• ASSIGNED TASK: For the data below, give again exactly the lines from the one containing "How do I perform: Rotate" through the one containing "Choose Во всей базе знаний option", both ends included, and no others.

• GIVEN DATA:
Start of Block
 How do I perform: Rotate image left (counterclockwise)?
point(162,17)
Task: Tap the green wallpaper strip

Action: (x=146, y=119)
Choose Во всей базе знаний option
End of Block
Start of Block
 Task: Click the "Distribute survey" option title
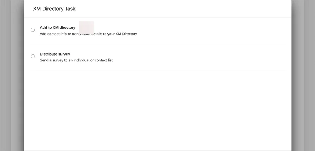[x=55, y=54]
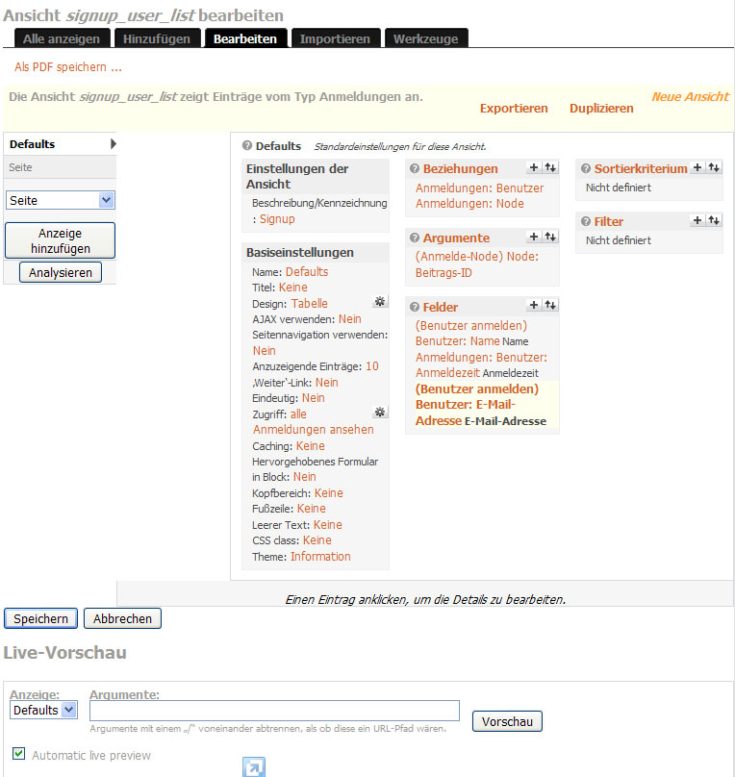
End of Block
• THE COMPLETED TASK:
 How do I perform: Rotate image left (counterclockwise)?
point(162,17)
Task: Tap the green wallpaper strip

Action: (x=146, y=119)
Choose Во всей базе знаний option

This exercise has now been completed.